Entries from a pointing dataset
# # #

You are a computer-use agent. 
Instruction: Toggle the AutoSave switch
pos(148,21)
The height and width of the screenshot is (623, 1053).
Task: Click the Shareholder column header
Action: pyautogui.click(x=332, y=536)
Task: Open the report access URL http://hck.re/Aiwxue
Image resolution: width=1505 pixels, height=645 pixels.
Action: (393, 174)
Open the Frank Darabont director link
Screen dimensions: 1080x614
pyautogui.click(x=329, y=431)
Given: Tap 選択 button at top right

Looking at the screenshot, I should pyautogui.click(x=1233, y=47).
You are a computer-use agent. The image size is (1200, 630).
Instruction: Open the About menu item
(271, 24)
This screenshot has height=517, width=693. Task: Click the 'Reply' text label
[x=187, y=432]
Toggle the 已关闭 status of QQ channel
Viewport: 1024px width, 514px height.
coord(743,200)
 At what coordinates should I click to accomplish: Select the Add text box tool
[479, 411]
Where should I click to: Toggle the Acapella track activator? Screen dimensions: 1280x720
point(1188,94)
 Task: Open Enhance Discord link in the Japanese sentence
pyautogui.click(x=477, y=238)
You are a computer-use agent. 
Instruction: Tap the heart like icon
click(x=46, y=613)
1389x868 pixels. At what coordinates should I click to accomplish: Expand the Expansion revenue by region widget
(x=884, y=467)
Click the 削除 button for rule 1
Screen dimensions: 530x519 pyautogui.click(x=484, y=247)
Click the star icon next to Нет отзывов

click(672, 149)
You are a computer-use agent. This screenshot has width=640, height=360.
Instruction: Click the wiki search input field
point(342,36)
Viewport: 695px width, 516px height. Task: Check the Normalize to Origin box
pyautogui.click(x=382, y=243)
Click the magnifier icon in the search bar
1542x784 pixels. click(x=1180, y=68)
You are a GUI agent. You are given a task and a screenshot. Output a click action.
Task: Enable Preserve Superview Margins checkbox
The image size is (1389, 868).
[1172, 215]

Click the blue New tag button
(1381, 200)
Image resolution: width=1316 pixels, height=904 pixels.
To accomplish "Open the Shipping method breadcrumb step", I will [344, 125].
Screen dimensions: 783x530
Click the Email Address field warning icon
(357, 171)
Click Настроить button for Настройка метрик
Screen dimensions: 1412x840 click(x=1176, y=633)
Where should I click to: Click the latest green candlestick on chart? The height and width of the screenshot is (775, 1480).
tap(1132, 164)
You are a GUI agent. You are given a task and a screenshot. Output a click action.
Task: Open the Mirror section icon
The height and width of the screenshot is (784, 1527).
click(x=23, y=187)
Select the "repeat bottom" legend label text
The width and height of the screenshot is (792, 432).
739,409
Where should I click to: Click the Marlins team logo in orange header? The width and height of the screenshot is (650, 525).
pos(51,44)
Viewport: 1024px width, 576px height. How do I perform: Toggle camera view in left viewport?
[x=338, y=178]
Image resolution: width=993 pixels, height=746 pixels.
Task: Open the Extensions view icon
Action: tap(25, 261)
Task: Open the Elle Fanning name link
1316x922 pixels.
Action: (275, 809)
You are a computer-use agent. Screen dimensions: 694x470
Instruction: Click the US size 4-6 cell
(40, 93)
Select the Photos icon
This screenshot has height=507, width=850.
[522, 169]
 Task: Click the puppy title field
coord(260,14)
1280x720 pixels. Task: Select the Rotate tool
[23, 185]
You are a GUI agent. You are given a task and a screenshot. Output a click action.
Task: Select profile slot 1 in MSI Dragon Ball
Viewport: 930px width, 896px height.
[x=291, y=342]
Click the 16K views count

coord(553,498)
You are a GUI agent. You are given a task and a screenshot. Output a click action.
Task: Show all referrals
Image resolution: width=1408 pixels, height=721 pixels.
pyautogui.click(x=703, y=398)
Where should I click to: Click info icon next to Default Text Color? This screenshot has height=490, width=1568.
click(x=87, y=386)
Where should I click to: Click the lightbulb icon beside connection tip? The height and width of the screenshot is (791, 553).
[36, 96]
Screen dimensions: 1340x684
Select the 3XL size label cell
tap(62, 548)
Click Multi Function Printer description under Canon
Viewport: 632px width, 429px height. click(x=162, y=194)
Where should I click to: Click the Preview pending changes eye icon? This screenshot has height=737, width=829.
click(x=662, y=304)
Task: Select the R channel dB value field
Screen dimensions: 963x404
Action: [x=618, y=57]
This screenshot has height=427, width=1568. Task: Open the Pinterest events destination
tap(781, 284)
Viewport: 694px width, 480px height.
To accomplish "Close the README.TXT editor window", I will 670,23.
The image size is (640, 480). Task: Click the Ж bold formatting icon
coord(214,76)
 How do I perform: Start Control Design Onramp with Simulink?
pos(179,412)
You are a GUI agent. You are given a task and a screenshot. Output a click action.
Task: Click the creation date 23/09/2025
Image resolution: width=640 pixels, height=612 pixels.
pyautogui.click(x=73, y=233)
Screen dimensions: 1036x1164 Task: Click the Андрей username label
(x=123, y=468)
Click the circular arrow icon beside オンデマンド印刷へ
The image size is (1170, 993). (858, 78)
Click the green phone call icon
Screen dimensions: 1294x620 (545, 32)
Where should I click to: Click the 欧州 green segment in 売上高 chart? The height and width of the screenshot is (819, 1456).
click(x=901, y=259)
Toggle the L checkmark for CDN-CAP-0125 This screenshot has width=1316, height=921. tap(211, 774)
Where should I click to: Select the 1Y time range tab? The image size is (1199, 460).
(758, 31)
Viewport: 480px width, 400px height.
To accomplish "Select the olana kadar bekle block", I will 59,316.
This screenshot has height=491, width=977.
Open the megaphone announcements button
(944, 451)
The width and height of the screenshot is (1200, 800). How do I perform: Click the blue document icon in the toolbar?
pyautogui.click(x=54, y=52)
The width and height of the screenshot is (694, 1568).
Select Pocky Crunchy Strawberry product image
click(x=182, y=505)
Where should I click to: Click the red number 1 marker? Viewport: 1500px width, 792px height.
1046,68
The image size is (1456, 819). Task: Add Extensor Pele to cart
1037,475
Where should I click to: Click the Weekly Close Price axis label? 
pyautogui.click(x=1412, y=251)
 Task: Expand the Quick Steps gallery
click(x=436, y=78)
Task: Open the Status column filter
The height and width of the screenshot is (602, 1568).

# # #

**Stated task**
Rewrite all the entries above, changing each "Instruction" to "Directive" and leaving everything else the same.

**Result of this exercise**
You are a computer-use agent. 
Directive: Toggle the AutoSave switch
pos(148,21)
The height and width of the screenshot is (623, 1053).
Task: Click the Shareholder column header
Action: pyautogui.click(x=332, y=536)
Task: Open the report access URL http://hck.re/Aiwxue
Image resolution: width=1505 pixels, height=645 pixels.
Action: (393, 174)
Open the Frank Darabont director link
Screen dimensions: 1080x614
pyautogui.click(x=329, y=431)
Given: Tap 選択 button at top right

Looking at the screenshot, I should pyautogui.click(x=1233, y=47).
You are a computer-use agent. The image size is (1200, 630).
Directive: Open the About menu item
(271, 24)
This screenshot has height=517, width=693. Task: Click the 'Reply' text label
[x=187, y=432]
Toggle the 已关闭 status of QQ channel
Viewport: 1024px width, 514px height.
coord(743,200)
 At what coordinates should I click to accomplish: Select the Add text box tool
[479, 411]
Where should I click to: Toggle the Acapella track activator? Screen dimensions: 1280x720
point(1188,94)
 Task: Open Enhance Discord link in the Japanese sentence
pyautogui.click(x=477, y=238)
You are a computer-use agent. 
Directive: Tap the heart like icon
click(x=46, y=613)
1389x868 pixels. At what coordinates should I click to accomplish: Expand the Expansion revenue by region widget
(x=884, y=467)
Click the 削除 button for rule 1
Screen dimensions: 530x519 pyautogui.click(x=484, y=247)
Click the star icon next to Нет отзывов

click(672, 149)
You are a computer-use agent. This screenshot has width=640, height=360.
Directive: Click the wiki search input field
point(342,36)
Viewport: 695px width, 516px height. Task: Check the Normalize to Origin box
pyautogui.click(x=382, y=243)
Click the magnifier icon in the search bar
1542x784 pixels. click(x=1180, y=68)
You are a GUI agent. You are given a task and a screenshot. Output a click action.
Task: Enable Preserve Superview Margins checkbox
The image size is (1389, 868).
[1172, 215]

Click the blue New tag button
(1381, 200)
Image resolution: width=1316 pixels, height=904 pixels.
To accomplish "Open the Shipping method breadcrumb step", I will [344, 125].
Screen dimensions: 783x530
Click the Email Address field warning icon
(357, 171)
Click Настроить button for Настройка метрик
Screen dimensions: 1412x840 click(x=1176, y=633)
Where should I click to: Click the latest green candlestick on chart? The height and width of the screenshot is (775, 1480).
tap(1132, 164)
You are a GUI agent. You are given a task and a screenshot. Output a click action.
Task: Open the Mirror section icon
The height and width of the screenshot is (784, 1527).
click(x=23, y=187)
Select the "repeat bottom" legend label text
The width and height of the screenshot is (792, 432).
739,409
Where should I click to: Click the Marlins team logo in orange header? The width and height of the screenshot is (650, 525).
pos(51,44)
Viewport: 1024px width, 576px height. How do I perform: Toggle camera view in left viewport?
[x=338, y=178]
Image resolution: width=993 pixels, height=746 pixels.
Task: Open the Extensions view icon
Action: tap(25, 261)
Task: Open the Elle Fanning name link
1316x922 pixels.
Action: (275, 809)
You are a computer-use agent. Screen dimensions: 694x470
Directive: Click the US size 4-6 cell
(40, 93)
Select the Photos icon
This screenshot has height=507, width=850.
[522, 169]
 Task: Click the puppy title field
coord(260,14)
1280x720 pixels. Task: Select the Rotate tool
[23, 185]
You are a GUI agent. You are given a task and a screenshot. Output a click action.
Task: Select profile slot 1 in MSI Dragon Ball
Viewport: 930px width, 896px height.
[x=291, y=342]
Click the 16K views count

coord(553,498)
You are a GUI agent. You are given a task and a screenshot. Output a click action.
Task: Show all referrals
Image resolution: width=1408 pixels, height=721 pixels.
pyautogui.click(x=703, y=398)
Where should I click to: Click info icon next to Default Text Color? This screenshot has height=490, width=1568.
click(x=87, y=386)
Where should I click to: Click the lightbulb icon beside connection tip? The height and width of the screenshot is (791, 553).
[36, 96]
Screen dimensions: 1340x684
Select the 3XL size label cell
tap(62, 548)
Click Multi Function Printer description under Canon
Viewport: 632px width, 429px height. click(x=162, y=194)
Where should I click to: Click the Preview pending changes eye icon? This screenshot has height=737, width=829.
click(x=662, y=304)
Task: Select the R channel dB value field
Screen dimensions: 963x404
Action: [x=618, y=57]
This screenshot has height=427, width=1568. Task: Open the Pinterest events destination
tap(781, 284)
Viewport: 694px width, 480px height.
To accomplish "Close the README.TXT editor window", I will 670,23.
The image size is (640, 480). Task: Click the Ж bold formatting icon
coord(214,76)
 How do I perform: Start Control Design Onramp with Simulink?
pos(179,412)
You are a GUI agent. You are given a task and a screenshot. Output a click action.
Task: Click the creation date 23/09/2025
Image resolution: width=640 pixels, height=612 pixels.
pyautogui.click(x=73, y=233)
Screen dimensions: 1036x1164 Task: Click the Андрей username label
(x=123, y=468)
Click the circular arrow icon beside オンデマンド印刷へ
The image size is (1170, 993). (858, 78)
Click the green phone call icon
Screen dimensions: 1294x620 (545, 32)
Where should I click to: Click the 欧州 green segment in 売上高 chart? The height and width of the screenshot is (819, 1456).
click(x=901, y=259)
Toggle the L checkmark for CDN-CAP-0125 This screenshot has width=1316, height=921. tap(211, 774)
Where should I click to: Select the 1Y time range tab? The image size is (1199, 460).
(758, 31)
Viewport: 480px width, 400px height.
To accomplish "Select the olana kadar bekle block", I will 59,316.
This screenshot has height=491, width=977.
Open the megaphone announcements button
(944, 451)
The width and height of the screenshot is (1200, 800). How do I perform: Click the blue document icon in the toolbar?
pyautogui.click(x=54, y=52)
The width and height of the screenshot is (694, 1568).
Select Pocky Crunchy Strawberry product image
click(x=182, y=505)
Where should I click to: Click the red number 1 marker? Viewport: 1500px width, 792px height.
1046,68
The image size is (1456, 819). Task: Add Extensor Pele to cart
1037,475
Where should I click to: Click the Weekly Close Price axis label? 
pyautogui.click(x=1412, y=251)
 Task: Expand the Quick Steps gallery
click(x=436, y=78)
Task: Open the Status column filter
The height and width of the screenshot is (602, 1568).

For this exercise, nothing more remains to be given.